SET TASK
From the rows below, report every line containing the string "dimensions", copying each such line in full.

DATA ENTRIES
────────
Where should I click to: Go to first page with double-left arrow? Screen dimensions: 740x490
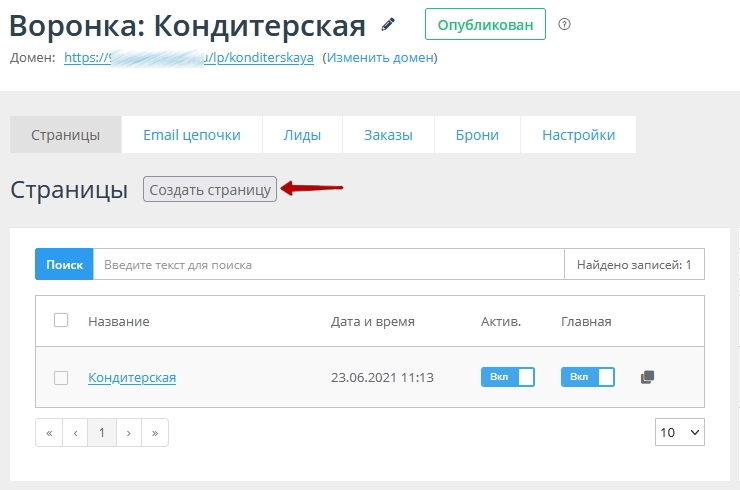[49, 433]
────────
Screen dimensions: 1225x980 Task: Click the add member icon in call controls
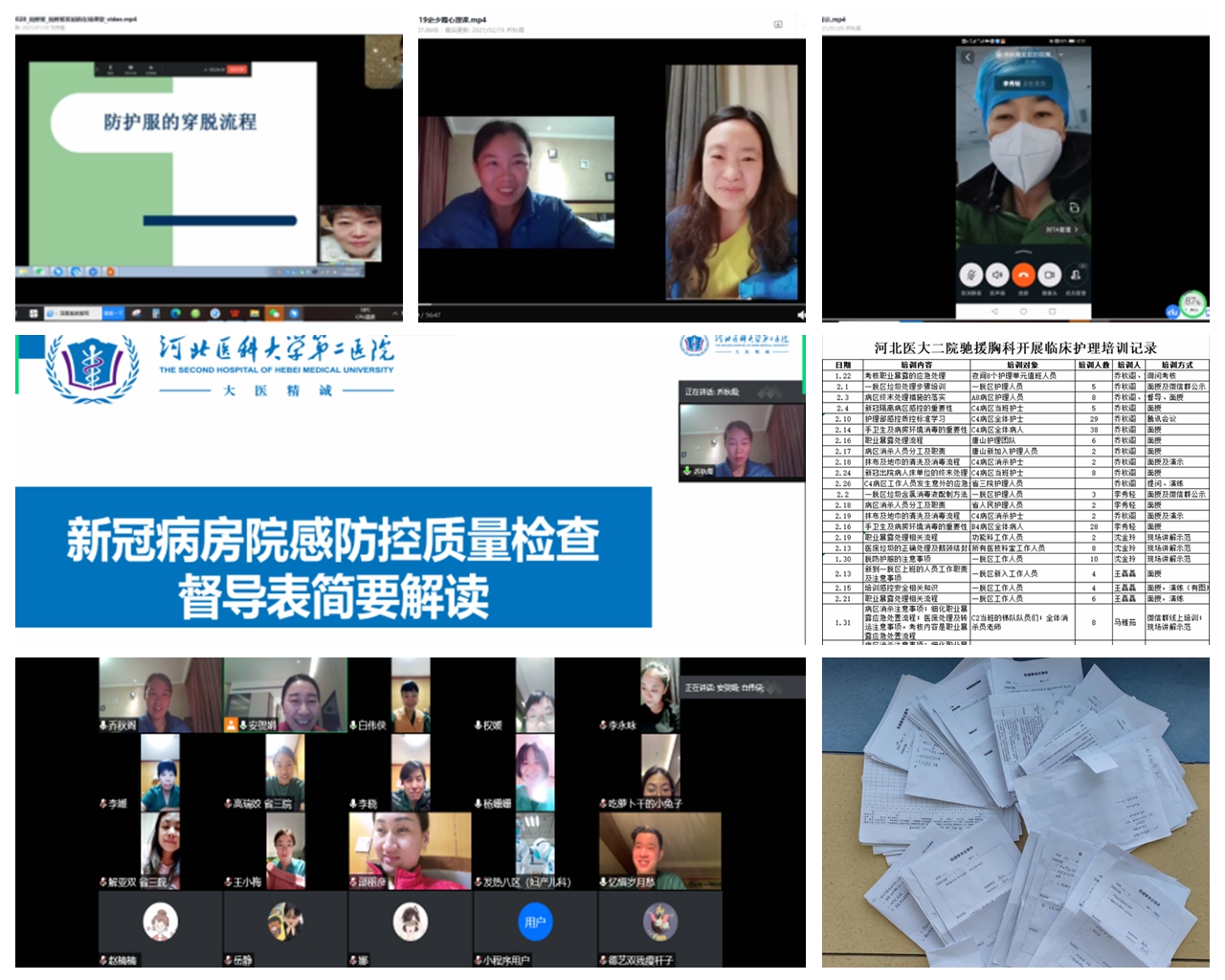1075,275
────────
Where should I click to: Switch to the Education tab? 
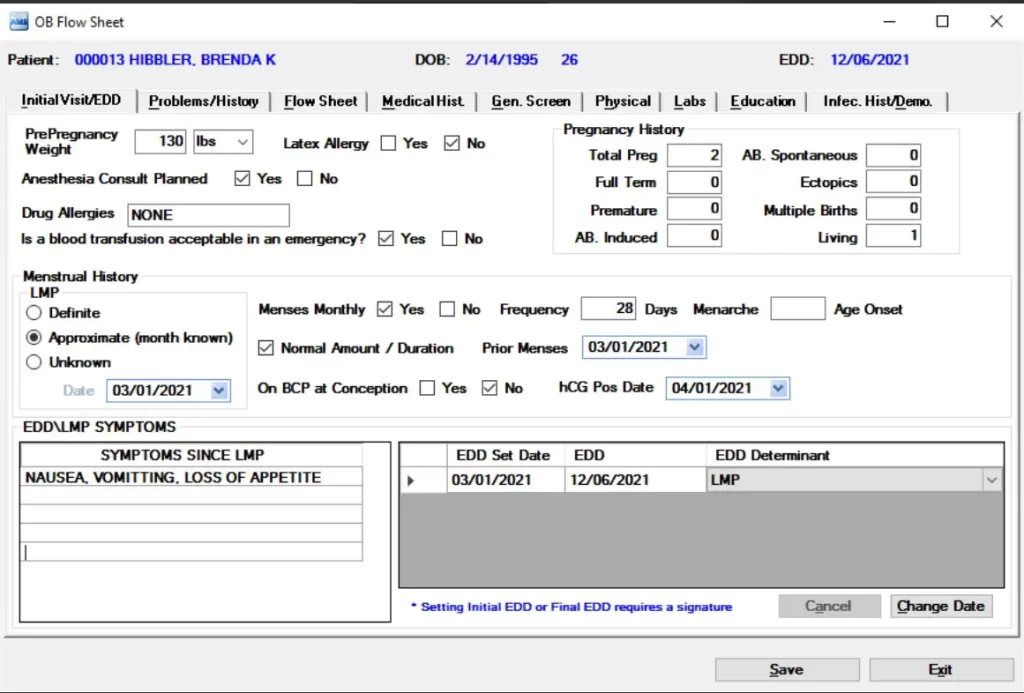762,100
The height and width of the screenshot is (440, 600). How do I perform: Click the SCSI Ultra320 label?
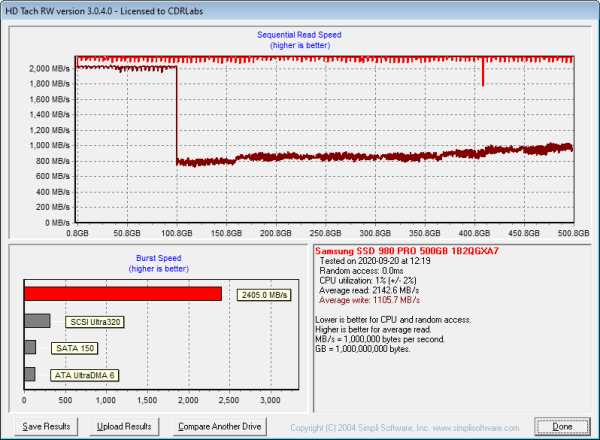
────────
RESULT BELOW
Where should I click to: Go to first page with double-left arrow? Screen dimensions: 740x490
Screen dimensions: 1225x980 Task: Click the add member icon in call controls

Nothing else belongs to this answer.